Bu saptamalar ışığında, imzacı kurumlar BM Özel Prosedürlerinden mektupta dikkat çekilen sorunlara ve Aysel Tuğluk’a karşı sürdürülen hak ihlallerine acil müdahalede bulunmalarını talep etti ve onları Türk makamlarına aşağıdaki konularda çağrı yapmaya davet etti:

       i.          Türkiye’nin iç hukuk ve uluslararası hukuktan kaynaklanan yükümlülüklerine aykırı bir şekilde çok ciddi hastalığına rağmen hapishanede tutulmaya devam eden Aysel Tuğluk’un ve benzer durumdaki diğer tutuklu ve hükümlülerin derhal salıverilmesi;

      ii.          hapishanelerdeki tutuklu ve hükümlülerin sağlığa erişim haklarıyla ilgili endişelerin dile getirilmesi ve ağır hasta olanların salıverilme taleplerinin reddedilmesinin ardında yatan nedenlerin araştırılması;

     iii.          bütün hapishanelerde doktorlar da dahil olmak üzere yeterli sayıda tıbbi görevli bulunması ve bunların işlerini müdahalelere maruz kalmadan özgürce yürütebilmesinin sağlanması;

     iv.          bütün hasta tutuklu ve hükümlülerin tıbbi muayenesinin gerçekleştirilmesinde tarafsız ve adil prosedürler öngören ve ağır hastalığı olanların insani sebeplerle salıverilmesini garanti altına alan yasaların geçirilip uygulamaya konulması için Türk yetkililerinin teşvik edilmesi;

      v.          Hesap verebilirlik ve şeffaflık prensipleri ışığında Türk Hükümeti’nin hapishanelere ziyaret ve denetim için bu konuda uzman insan hakları örgütlerine ve hükümet dışı örgütlere izin vermesinin sağlanması.
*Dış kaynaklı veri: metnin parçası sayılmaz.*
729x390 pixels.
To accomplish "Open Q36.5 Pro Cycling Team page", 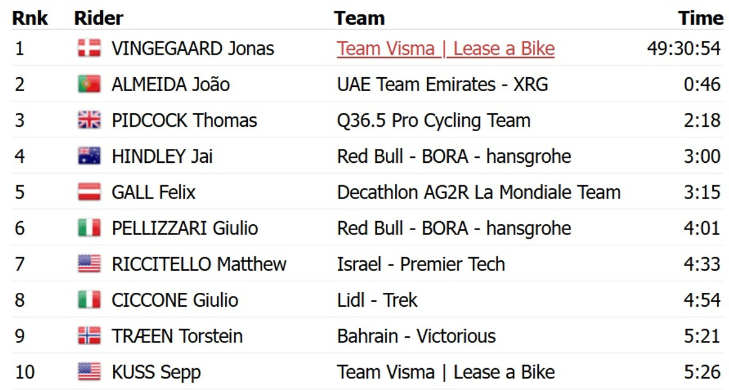I will (434, 120).
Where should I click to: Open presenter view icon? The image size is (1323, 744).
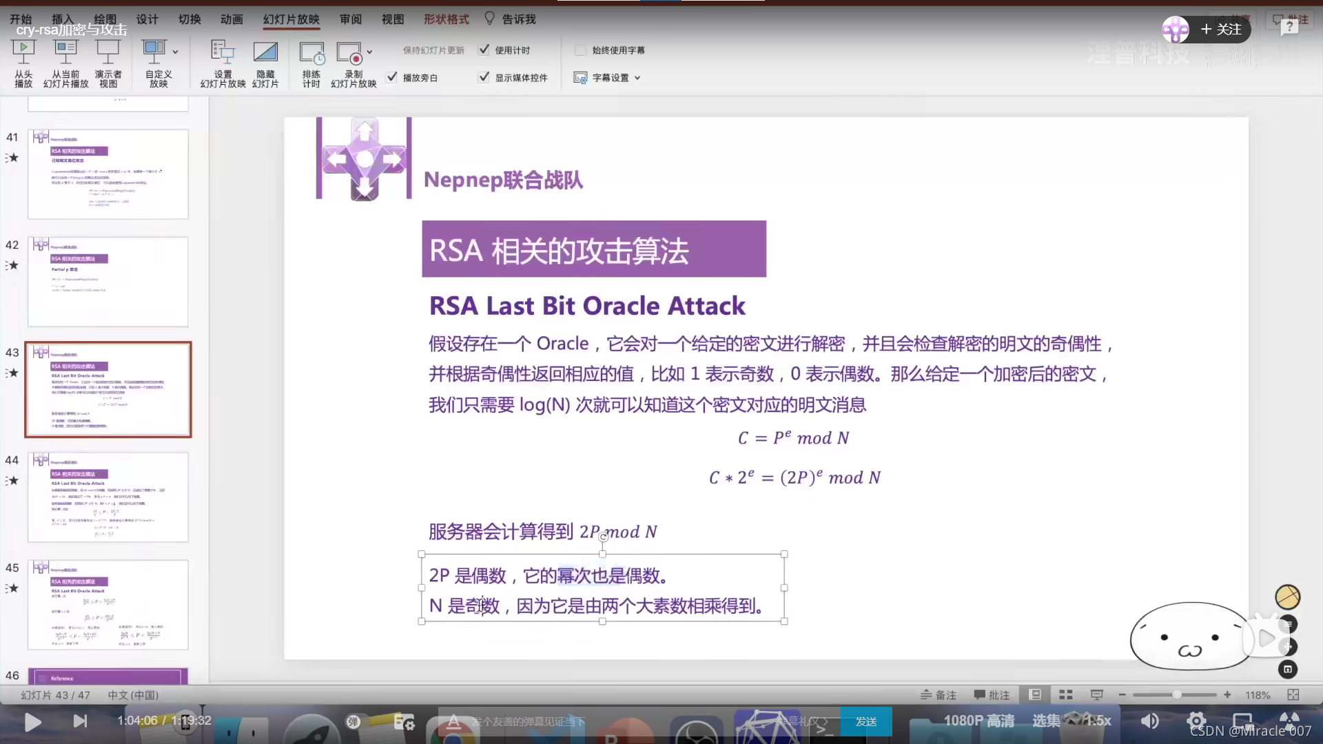click(108, 50)
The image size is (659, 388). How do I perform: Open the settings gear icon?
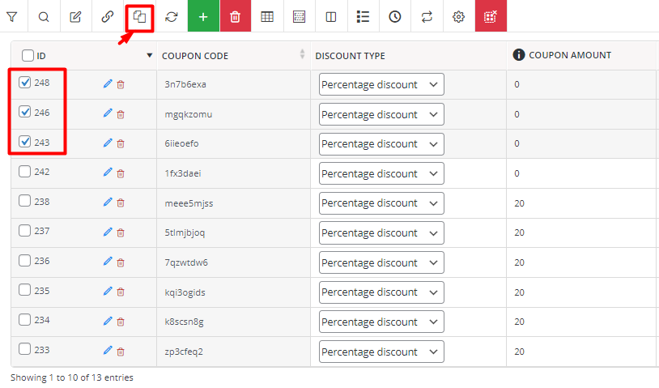tap(458, 17)
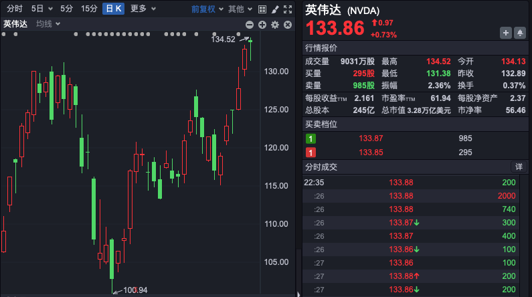Enter fullscreen chart mode
Image resolution: width=532 pixels, height=297 pixels.
[287, 9]

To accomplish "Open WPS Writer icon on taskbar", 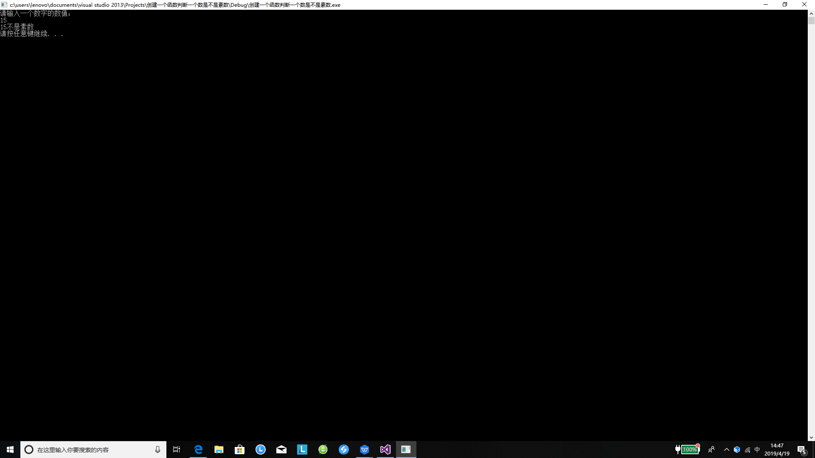I will pos(365,450).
Mektubu imzalayan kurumlar şunlar: Türkiye İnsan Hakları Davalarına Destek Projesi; AĞ-DA Toplumsal Cinsiyet Eşitliği Dayanışma Ağı; Türkiye; Asociación Libre de Abogadas y Abogados, (ALA), Madrid, İspanya; Özgürlük için Hukukçular Derneği,, Türkiye; Batman Barosu; Bingöl Barosu, Türkiye; Conseil national des barreaux (CNB), Fransa; Dersim -Tunceli- Barosu, Türkiye; Diyarbakır Barosu, Türkiye; Eşit Haklar İçin İzleme Derneği, Türkiye; European Association of Lawyers for Democracy and World Human Rights (ELDH);  European Democratic Lawyers (AED); Hak İnisiyatifi Derneği, Türkiye; Hakkari Barosu, Türkiye; Human Rights Committee of the German Bar Association (Deutscher Anwaltverein, DAV), Almanya; Indian Association of Lawyers, Hindistan; Düşünce Suçu(!?)na Karşı Girişim, Türkiye; İnsan Hakları Gündemi Derneği, Türkiye; International Association of Democratic Lawyers (IADL); International Bar Association's Human Rights Institute (IBAHRI); International Commission of Jurists (ICJ); International Observatory for Lawyers at Risk (OIAD); Lawyers’ Rights Watch Canada (LRWC), Canada; London Legal Group, the United Kingdom; Mardin Barosu, Türkiye; Medya ve Hukuk Çalışmaları Derneği (MLSA), Türkiye; Muş Barosu, Türkiye; National Union of Peoples' Lawyers (NUPL), Filipinler; P24, Türkiye; Çağdaş Hukukçular Derneği, Türkiye; Republikanischer Anwältinnen - und Anwälteverein e.V. (RAV), Almany; Rosa Kadın Derneği, Türkiye; Şanlıurfa Barosu, Türkiye; Siirt Barosu, Türkiye; Şırnak Barosu, Türkiye; Syndicat des Avocats pour la Démocratie: le SAD, Belçika; The Center for Research and Elaboration on Democracy/ Group of International Legal Intervention (CRED/GIGI); The Italian Association Giuristi Democratici, İtalya; The National Association of Democratic Lawyers, (NADEL), Güney Afrika; Toplum ve Hukuk Araştırmaları Vakfı, Türkiye; Turkish-German Forum of Culture, Germany; Van Barosu, Türkiye.